In 1947, Bethlehem Steel bought and tore down the amusement park. The attractions were moved to a new park, Bay Island Beach, in the 1950s, which was then torn down by Bethlehem Steel in the 1960s. In 1987, the Maryland Department of Natural Resources purchased the land from Bethlehem Steel for five million dollars to create what was then known as Black Marsh State Park. (Note: According to Jacques Kelly, who went looking for the park after it was torn down, the area is still as beautiful as before, a “delightful summertime oasis.” Much of the old facilities, according to Kelly, has survived and/or has been renovated and still is visited with people daily. The landmarks that survived have given tourists and historians information on what the park was originally used for.)

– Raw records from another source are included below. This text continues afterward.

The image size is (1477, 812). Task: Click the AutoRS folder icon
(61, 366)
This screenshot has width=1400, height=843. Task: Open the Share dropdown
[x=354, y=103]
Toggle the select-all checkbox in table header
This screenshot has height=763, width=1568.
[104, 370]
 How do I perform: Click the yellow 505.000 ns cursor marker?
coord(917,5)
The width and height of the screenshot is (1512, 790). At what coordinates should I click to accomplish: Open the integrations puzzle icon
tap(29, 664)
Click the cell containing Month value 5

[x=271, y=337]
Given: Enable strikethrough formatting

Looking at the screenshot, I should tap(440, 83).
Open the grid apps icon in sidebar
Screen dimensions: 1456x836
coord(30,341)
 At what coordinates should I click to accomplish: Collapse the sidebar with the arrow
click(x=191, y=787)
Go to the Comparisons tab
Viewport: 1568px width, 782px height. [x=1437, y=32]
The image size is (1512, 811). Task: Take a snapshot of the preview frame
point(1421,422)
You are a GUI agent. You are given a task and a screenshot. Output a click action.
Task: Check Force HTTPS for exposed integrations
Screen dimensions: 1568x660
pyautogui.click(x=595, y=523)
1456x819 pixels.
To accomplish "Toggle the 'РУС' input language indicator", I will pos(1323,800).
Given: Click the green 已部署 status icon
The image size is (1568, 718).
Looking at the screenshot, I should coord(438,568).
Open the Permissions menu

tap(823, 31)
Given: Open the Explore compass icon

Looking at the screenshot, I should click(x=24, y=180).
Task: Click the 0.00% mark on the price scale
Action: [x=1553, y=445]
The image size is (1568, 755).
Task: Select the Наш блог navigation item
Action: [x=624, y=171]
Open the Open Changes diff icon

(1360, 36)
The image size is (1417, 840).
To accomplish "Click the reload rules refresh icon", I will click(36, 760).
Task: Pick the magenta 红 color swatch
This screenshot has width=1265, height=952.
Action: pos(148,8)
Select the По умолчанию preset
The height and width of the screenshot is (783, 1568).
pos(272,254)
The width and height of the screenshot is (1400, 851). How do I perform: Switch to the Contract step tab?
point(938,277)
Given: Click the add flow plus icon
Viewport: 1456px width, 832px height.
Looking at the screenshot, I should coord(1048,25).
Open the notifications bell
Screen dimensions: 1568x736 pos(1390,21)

Because the park was a big proponent of the use of streetcars and used them for recreation, in 1992, Bay Shore Amusement Park and its trolley station were evaluated by the Maryland Historical Trust for the National Register of Historic Places. They were found to eligible because of their association with streetcar-related recreation.

==Activities and amenities==
The park has several piers and provides beach access to visitors for wading and swimming. There are picnic tables and grills on site. The historical fountain has been restored, as well as the old trolley station, which is used by permit for large gatherings. (Note: The center piece for the original fountain was designed and built by Carl (aka Karl) August Ludwig Fickert, a coppersmith born in Herford North Rhine-Westphalia, Germany in 1869. Carl Fickert arrived and settled in Baltimore in 1901 and continued his craft as a coppersmith. He later went on to marry Marie Kraft and father nine children. The fountain was presumed lost or destroyed after the closure of Bay Shore; however, in 2012, it was discovered in the attic of the late Mr. Hall by his grandson. Mr. Hall owned and operated a restaurant at Bay Shore Amusement Park between 1906 and 1947. The copper fountain was apparently removed from the pedestal when the park closed and the property was sold to Beth Steel. It was discovered after Mr. Hall died and his family was cleaning out the attic of his home. He probably removed the copper fountain head for safe keeping and forgot he had it. Unfortunately the decorative top piece of the fountain was never found. This added piece is what gave the original fountain it majestic height and added to the ambience of the promenade in the early days of the park.)

The Takos Visitor Center, which opened in 2002, was named in honor of Volunteer Ranger Steve Takos who spearheaded the renovation efforts at the park. It was designed to resemble the amusement's park former hotel and restaurant, and boasts an educational science room, multiple history and nature-oriented exhibits, including a large saltwater fish tank, and a conference room.